__WHAT TO PRODUCE__:
Retype the records below so that each one matches exactly.

(RECORDED INFORMATION begins)

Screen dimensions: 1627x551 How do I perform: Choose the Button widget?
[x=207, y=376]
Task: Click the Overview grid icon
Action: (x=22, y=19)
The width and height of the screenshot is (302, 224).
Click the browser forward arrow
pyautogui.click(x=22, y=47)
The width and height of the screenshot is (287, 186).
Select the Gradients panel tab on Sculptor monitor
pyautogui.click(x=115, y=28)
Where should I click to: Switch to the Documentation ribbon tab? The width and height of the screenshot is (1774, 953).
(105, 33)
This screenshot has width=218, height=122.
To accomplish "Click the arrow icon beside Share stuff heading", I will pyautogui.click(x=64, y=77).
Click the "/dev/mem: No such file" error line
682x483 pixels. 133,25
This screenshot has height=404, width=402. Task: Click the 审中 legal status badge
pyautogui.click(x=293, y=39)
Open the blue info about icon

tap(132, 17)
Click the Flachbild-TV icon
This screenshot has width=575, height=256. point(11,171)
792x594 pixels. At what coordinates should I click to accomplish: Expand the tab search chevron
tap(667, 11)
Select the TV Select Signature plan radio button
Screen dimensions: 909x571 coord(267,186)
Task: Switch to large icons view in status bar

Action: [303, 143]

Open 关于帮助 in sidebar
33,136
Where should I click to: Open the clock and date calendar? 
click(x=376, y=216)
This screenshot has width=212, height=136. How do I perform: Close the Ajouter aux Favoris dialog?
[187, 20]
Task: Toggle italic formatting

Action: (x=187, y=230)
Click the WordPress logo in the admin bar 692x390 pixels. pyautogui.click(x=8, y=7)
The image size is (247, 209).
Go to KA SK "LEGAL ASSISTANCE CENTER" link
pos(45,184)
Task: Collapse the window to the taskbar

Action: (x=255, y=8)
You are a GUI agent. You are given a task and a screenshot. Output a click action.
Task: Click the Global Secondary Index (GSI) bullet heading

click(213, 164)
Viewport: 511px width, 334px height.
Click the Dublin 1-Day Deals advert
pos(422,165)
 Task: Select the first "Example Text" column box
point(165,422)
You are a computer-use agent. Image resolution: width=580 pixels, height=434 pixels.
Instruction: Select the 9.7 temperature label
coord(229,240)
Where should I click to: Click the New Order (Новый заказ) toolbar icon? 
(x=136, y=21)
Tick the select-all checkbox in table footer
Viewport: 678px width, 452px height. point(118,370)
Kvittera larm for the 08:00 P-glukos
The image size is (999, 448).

(RECORDED INFORMATION ends)

__WRITTEN ANSWER__:
Screen dimensions: 1627x551 How do I perform: Choose the Button widget?
[x=207, y=376]
Task: Click the Overview grid icon
Action: (x=22, y=19)
The width and height of the screenshot is (302, 224).
Click the browser forward arrow
pyautogui.click(x=22, y=47)
The width and height of the screenshot is (287, 186).
Select the Gradients panel tab on Sculptor monitor
pyautogui.click(x=115, y=28)
Where should I click to: Switch to the Documentation ribbon tab? The width and height of the screenshot is (1774, 953).
(105, 33)
This screenshot has width=218, height=122.
To accomplish "Click the arrow icon beside Share stuff heading", I will pyautogui.click(x=64, y=77).
Click the "/dev/mem: No such file" error line
682x483 pixels. 133,25
This screenshot has height=404, width=402. Task: Click the 审中 legal status badge
pyautogui.click(x=293, y=39)
Open the blue info about icon

tap(132, 17)
Click the Flachbild-TV icon
This screenshot has width=575, height=256. point(11,171)
792x594 pixels. At what coordinates should I click to accomplish: Expand the tab search chevron
tap(667, 11)
Select the TV Select Signature plan radio button
Screen dimensions: 909x571 coord(267,186)
Task: Switch to large icons view in status bar

Action: [303, 143]

Open 关于帮助 in sidebar
33,136
Where should I click to: Open the clock and date calendar? 
click(x=376, y=216)
This screenshot has width=212, height=136. How do I perform: Close the Ajouter aux Favoris dialog?
[187, 20]
Task: Toggle italic formatting

Action: (x=187, y=230)
Click the WordPress logo in the admin bar 692x390 pixels. pyautogui.click(x=8, y=7)
The image size is (247, 209).
Go to KA SK "LEGAL ASSISTANCE CENTER" link
pos(45,184)
Task: Collapse the window to the taskbar

Action: (x=255, y=8)
You are a GUI agent. You are given a task and a screenshot. Output a click action.
Task: Click the Global Secondary Index (GSI) bullet heading

click(213, 164)
Viewport: 511px width, 334px height.
Click the Dublin 1-Day Deals advert
pos(422,165)
 Task: Select the first "Example Text" column box
point(165,422)
You are a computer-use agent. Image resolution: width=580 pixels, height=434 pixels.
Instruction: Select the 9.7 temperature label
coord(229,240)
Where should I click to: Click the New Order (Новый заказ) toolbar icon? 
(x=136, y=21)
Tick the select-all checkbox in table footer
Viewport: 678px width, 452px height. point(118,370)
Kvittera larm for the 08:00 P-glukos
The image size is (999, 448).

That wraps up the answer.